The Von Restorff Effect (also called the Isolation Effect) predicts that when multiple similar objects are present, the one that differs from the rest is most likely to be remembered. Discovered by Hedwig von Restorff in 1933, it explains why something unique in a list of similar items stands out — and why we remember it better.
Why it matters
In interface design, the Von Restorff Effect is the science behind visual emphasis. It explains why a 'Most Popular' badge works on pricing pages, why a highlighted CTA button converts better than a plain one, and why the most important feature in a list should be visually differentiated. Used well, it directs attention and improves conversions. Used poorly, it creates visual noise.
Best Practices
- Use a single "Most Popular" or "Recommended" badge on pricing tiers — it will always be remembered and considered.
- Limit the number of visually distinct elements on any screen. If everything is highlighted, nothing is highlighted.
- Use color to differentiate a primary action button from secondary ones — it will attract disproportionate attention.
- On feature comparison tables, use a highlight column for the recommended tier.
- New or important items in a feed can use a subtle visual distinction (color dot, badge) to attract attention.
- Sale badges and "New" labels exploit this effect in product listings — use them sparingly to maintain their effectiveness.
- Don't use Von Restorff for dark patterns — making a "continue subscription" button distinctive and a "cancel" button hidden is manipulative.
- In data visualization, highlight the most important data point differently from the rest.
Common Mistakes
- Multiple competing highlighted elements — "Best Value," "Most Popular," AND "New Feature" on the same screen cancel each other out.
- Using the effect for dark patterns: making the desired commercial action visually dominant and the user-preferred action (cancel, decline) nearly invisible.
- "Recommended" badges on too many items — if half the list is recommended, the signal means nothing.
- High visual contrast applied uniformly — nothing is isolated if everything is bold.
Checklist
Research & Theory
Von Restorff (1933)
Hedwig von Restorff demonstrated that isolated items in a list were recalled significantly better than non-isolated items — even when the isolated items were otherwise identical in type.
Why it's relevant
Visual isolation creates preferential memory encoding. In UX, this is the principle behind every "Most Popular" badge and highlighted pricing tier.

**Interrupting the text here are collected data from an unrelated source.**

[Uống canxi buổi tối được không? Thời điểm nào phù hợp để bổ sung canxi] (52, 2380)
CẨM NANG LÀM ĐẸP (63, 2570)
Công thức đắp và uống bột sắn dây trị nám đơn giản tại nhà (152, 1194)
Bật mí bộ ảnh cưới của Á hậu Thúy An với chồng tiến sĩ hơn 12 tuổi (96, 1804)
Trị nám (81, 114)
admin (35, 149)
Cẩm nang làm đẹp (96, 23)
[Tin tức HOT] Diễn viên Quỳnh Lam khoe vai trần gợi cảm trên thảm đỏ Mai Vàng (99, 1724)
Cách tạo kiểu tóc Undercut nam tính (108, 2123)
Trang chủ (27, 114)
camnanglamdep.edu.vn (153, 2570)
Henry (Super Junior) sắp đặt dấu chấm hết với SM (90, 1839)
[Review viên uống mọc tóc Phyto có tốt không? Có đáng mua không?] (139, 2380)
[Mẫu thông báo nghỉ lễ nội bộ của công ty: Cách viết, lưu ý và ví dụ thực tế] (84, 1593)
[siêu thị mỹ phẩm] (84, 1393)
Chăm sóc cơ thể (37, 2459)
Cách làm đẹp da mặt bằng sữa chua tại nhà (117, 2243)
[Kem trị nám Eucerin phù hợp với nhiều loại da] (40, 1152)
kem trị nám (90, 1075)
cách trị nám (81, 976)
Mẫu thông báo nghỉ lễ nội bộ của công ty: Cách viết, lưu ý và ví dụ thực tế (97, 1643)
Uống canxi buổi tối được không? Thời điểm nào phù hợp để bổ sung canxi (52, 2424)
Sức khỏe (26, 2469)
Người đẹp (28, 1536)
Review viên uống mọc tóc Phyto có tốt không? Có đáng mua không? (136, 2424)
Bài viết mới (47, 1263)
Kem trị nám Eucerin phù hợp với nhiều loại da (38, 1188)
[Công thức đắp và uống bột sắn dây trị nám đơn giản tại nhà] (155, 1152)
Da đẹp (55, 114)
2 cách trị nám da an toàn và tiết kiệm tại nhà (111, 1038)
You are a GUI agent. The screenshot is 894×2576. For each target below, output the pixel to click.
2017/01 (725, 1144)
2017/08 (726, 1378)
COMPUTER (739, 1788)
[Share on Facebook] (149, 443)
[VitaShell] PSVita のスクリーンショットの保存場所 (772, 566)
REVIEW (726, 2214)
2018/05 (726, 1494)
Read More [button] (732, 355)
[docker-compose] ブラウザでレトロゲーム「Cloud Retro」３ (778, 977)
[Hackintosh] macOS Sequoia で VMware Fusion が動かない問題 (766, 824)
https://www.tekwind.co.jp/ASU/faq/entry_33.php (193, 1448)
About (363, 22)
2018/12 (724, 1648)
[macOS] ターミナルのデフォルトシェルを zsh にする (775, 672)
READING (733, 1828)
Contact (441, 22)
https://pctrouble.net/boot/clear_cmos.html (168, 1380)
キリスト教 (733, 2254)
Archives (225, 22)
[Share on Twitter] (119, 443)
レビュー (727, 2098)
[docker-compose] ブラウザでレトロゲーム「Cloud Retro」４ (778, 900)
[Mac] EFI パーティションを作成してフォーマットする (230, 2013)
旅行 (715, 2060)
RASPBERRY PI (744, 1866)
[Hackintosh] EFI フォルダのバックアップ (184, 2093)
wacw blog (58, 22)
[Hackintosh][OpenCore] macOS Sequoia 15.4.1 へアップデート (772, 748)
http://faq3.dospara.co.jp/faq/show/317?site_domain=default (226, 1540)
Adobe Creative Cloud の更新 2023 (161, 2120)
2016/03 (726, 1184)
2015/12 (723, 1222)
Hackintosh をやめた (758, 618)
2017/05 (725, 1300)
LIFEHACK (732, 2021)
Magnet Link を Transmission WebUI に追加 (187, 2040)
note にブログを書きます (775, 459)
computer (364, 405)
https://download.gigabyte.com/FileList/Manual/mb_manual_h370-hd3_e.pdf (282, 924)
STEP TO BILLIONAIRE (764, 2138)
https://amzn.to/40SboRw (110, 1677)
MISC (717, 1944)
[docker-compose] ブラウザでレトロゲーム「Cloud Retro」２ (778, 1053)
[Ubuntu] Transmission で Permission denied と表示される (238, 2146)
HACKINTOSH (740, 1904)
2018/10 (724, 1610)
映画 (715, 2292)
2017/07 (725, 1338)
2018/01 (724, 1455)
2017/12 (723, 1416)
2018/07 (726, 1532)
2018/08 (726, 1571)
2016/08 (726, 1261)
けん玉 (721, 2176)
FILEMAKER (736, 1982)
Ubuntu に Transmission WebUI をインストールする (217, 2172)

Salience and Attention (Itti & Koch, 2001)
Visual salience models show that the brain is drawn to stimuli that differ from their surroundings in color, size, orientation, or motion.
Why it's relevant
Von Restorff's effect operates through the brain's automatic salience detection — designing for isolation is designing for pre-attentive attention.
Real-World Examples
Linear
On the pricing page, the "Pro" plan is visually distinct with an accent border and a "Most Popular" label. It receives disproportionate attention even from users who were planning to choose a different tier.
Stripe
The "Scale" tier on Stripe's pricing page is highlighted. In data tables, the currently applicable row is color-highlighted.
Duolingo
The "Super Duolingo" upgrade is always visually differentiated from the free tier with color and a crown icon — applied consistently across every prompt.